─── Excerpt to read ───
Of all the COVID-19 mitigation measures, the ones directly impacting children have been, from the beginning, the most wrenching and controversial.
Here in the Pioneer Valley, many children missed at least a year of in-person schooling. Since their return to in-person schooling, children have been going to school in masks. For most of this school year they have worn masks both inside and outside of school buildings.
Now Massachusetts Gov. Charlie Baker, joining the governors of nearby states such as Connecticut, Rhode Island and New Jersey, has lifted the state-level mask requirement for students in grades K-12, effective Feb. 28. Baker stated, “Given the extremely low risk for young people, the widespread availability and the proven effectiveness of vaccines and the distribution of accurate test protocols and tests, it is time to give our kids a sense of normalcy and lift the mask mandate on a statewide basis for schools.”
We applaud Baker’s decision. The issue of masking of children in public schools now becomes a local matter, to be decided by individual school districts. We are parents of children in public schools in Amherst, Hadley and Northampton, and we are writing to strongly urge our local school districts to abandon mandatory mask policies for children in school, and to do so immediately.
Children’s risk of serious illness from COVID-19, whether they are vaccinated or not, is so low that suitable comparisons are hard to come by; for example, the risk of death to children is much higher from ordinary activities such as regularly riding in a car, or rarely-considered hazards such as unintentional drowning.
This has been true since the beginning of the pandemic, despite media reporting that has made many parents very afraid for their children’s health, and this atmosphere of unwarranted anxiety surrounding children will have consequences that we may understand only in retrospect.
Still, an argument could be made, for much of the pandemic, that masking children was important for protection of the broader public health. The question most relevant to this argument is not whether masks are effective in general, but specifically whether mandatory masking in schools is effective at reducing COVID-19 levels in the community.
In fact, weighing educational and developmental concerns against public health concerns, the key question is: how large an effect does mandatory masking in schools produce? There are no credible scientific data indicating that masking of children in schools has limited the spread of COVID-19. No randomized controlled trials of mandatory school masking have been carried out.
Comparison of U.S. states with different mask policies, and comparison of the U.S. with European countries, which have mostly allowed children, of varying ages, to remain unmasked, does not provide any indication that mandatory masking of children has reduced the overall impact of COVID-19. This does not mean that masking in schools is completely ineffective in preventing community spread, but it does indicate that any effect must be quite small.
─── Information ───
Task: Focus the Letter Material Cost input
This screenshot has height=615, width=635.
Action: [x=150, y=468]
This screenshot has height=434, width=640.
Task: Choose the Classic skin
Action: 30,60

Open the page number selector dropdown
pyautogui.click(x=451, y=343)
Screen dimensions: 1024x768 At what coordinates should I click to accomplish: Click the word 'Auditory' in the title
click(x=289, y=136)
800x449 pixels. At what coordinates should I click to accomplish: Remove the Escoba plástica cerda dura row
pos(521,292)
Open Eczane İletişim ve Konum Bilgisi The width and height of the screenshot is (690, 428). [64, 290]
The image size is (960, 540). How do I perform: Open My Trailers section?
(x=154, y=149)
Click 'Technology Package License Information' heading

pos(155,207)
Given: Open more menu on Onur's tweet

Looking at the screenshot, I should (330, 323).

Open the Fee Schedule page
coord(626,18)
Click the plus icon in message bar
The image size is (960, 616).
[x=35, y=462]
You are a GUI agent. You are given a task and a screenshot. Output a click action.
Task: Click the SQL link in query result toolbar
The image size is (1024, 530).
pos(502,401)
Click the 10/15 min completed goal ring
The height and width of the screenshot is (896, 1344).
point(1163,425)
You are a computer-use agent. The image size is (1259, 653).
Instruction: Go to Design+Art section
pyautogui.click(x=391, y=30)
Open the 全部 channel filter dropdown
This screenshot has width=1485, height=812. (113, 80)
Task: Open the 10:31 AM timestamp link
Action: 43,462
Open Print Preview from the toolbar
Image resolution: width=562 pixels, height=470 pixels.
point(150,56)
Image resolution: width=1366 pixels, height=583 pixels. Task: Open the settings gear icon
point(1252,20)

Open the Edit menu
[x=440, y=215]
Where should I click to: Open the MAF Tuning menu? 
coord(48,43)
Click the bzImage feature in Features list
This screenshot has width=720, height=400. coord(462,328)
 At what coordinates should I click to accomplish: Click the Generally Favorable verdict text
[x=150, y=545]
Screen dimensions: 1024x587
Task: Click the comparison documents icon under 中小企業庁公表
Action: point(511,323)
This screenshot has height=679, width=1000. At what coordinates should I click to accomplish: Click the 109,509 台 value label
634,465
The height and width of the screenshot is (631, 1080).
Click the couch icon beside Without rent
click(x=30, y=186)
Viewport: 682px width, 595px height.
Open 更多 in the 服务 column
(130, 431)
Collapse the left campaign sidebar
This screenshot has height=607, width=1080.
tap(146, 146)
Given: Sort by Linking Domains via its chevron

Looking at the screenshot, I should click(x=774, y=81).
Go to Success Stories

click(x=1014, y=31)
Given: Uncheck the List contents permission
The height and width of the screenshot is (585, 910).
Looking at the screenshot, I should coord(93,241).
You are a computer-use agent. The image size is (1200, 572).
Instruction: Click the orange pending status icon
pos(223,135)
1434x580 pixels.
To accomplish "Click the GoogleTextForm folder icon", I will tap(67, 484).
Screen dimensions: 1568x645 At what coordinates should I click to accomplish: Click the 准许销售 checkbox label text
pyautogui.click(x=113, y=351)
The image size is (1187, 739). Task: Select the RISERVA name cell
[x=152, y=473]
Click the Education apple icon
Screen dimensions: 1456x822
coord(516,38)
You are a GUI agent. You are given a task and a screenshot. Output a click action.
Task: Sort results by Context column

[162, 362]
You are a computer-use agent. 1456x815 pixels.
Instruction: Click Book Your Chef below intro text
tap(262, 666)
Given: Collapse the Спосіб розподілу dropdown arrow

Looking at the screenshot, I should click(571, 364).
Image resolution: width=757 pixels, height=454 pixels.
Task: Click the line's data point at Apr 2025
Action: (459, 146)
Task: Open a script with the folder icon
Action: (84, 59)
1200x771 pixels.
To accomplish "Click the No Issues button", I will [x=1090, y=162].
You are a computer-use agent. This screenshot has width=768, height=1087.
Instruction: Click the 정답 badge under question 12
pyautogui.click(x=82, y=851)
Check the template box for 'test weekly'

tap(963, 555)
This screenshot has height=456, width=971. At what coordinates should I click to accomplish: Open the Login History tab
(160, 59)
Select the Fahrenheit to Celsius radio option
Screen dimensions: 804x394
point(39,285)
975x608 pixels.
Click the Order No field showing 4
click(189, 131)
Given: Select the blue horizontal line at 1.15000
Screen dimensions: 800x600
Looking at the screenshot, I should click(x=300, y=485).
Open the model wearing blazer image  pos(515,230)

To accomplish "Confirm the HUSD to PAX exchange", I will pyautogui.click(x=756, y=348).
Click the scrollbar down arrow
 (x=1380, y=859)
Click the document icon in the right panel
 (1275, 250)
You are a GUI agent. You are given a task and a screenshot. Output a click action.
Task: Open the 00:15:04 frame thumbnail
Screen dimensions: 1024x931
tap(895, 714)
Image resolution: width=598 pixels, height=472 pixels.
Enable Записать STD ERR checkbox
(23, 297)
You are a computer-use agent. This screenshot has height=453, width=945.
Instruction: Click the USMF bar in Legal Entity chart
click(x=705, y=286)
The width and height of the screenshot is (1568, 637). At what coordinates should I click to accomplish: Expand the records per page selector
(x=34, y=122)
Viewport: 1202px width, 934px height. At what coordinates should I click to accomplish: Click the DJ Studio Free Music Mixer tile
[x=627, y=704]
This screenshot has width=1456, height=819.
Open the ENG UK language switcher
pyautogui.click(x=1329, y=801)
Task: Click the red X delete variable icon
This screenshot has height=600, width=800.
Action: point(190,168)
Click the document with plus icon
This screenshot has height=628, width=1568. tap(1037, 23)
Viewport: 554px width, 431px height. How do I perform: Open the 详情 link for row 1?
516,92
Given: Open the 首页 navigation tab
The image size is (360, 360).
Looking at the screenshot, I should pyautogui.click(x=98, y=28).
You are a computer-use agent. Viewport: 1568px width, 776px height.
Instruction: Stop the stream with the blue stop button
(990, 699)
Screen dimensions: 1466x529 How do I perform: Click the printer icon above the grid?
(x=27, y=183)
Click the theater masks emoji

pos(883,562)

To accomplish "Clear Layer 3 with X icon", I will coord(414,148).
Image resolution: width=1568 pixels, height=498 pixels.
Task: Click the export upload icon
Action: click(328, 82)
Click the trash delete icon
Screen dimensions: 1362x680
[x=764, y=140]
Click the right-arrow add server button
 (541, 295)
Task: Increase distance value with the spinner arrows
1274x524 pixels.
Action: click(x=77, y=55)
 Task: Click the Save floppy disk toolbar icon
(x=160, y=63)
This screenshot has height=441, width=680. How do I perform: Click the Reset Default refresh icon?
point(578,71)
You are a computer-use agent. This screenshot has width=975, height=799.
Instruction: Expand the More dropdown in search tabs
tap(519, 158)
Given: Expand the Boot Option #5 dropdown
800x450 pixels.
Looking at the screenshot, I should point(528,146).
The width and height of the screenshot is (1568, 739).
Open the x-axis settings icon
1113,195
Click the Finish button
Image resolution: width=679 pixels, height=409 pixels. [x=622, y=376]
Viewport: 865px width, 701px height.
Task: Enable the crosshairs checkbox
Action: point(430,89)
───
Questions to answer:
1: In the text on school mask mandates, when did the lifting of the Massachusetts state-level mask requirement for K-12 students take effect?
2: Please continue the text on school mask mandates from the point where it ends.

Answers provided:
1: Feb. 28.

2:
The narrative that masking of children is critical for the overall public health has nevertheless been difficult to shake, especially in light of the endorsement of this practice by the CDC. Over time, however, the situation has evolved, and Gov. Baker’s decision reflects this altered landscape. The vast majority of adults in our communities are now vaccinated, and vaccines have been widely available for some time. The risk of serious illness from COVID-19 to a vaccinated individual is dramatically lower than to an unvaccinated one; indeed, the risk of COVID-19 to most vaccinated and boosted individuals is comparable to, or less than, the risk posed by the seasonal flu.
Thus, the case for mandatory masking of children in school loses its last leg of support. And of course, removing the mask mandate will not prevent any concerned individual, child or adult, from continuing to use high-quality masks such as N95s that offer good protection to the wearer.
Three of us are psychologists with expertise in the development of visual perception and language, and we are certain that no one in our fields can say with any confidence what the long-term effects of masking in the classroom will be on children’s social, emotional, and cognitive development. We can hope that the effects are mild and reversible.
We can also hope that our communities will recognize that even if at one point in the pandemic it was possible to make a reasonable argument for the masking of children in school, that is no longer the case. Now is the time to make our children’s lives as normal as possible. They need to giggle, to chat, to yell, to play, to show their smiling faces to their teachers and each other.
As Dr. Ashish Jha, dean of the Brown University School of Public Health, and a Newton parent, said in a recent New York Times article, “If not now, when?”
The authors are professors at UMass Amherst, three in Psychological and Brain Sciences (Rosie Cowell, David Huber, and Adrian Staub) and one in Physics (Carlo Dallapiccola).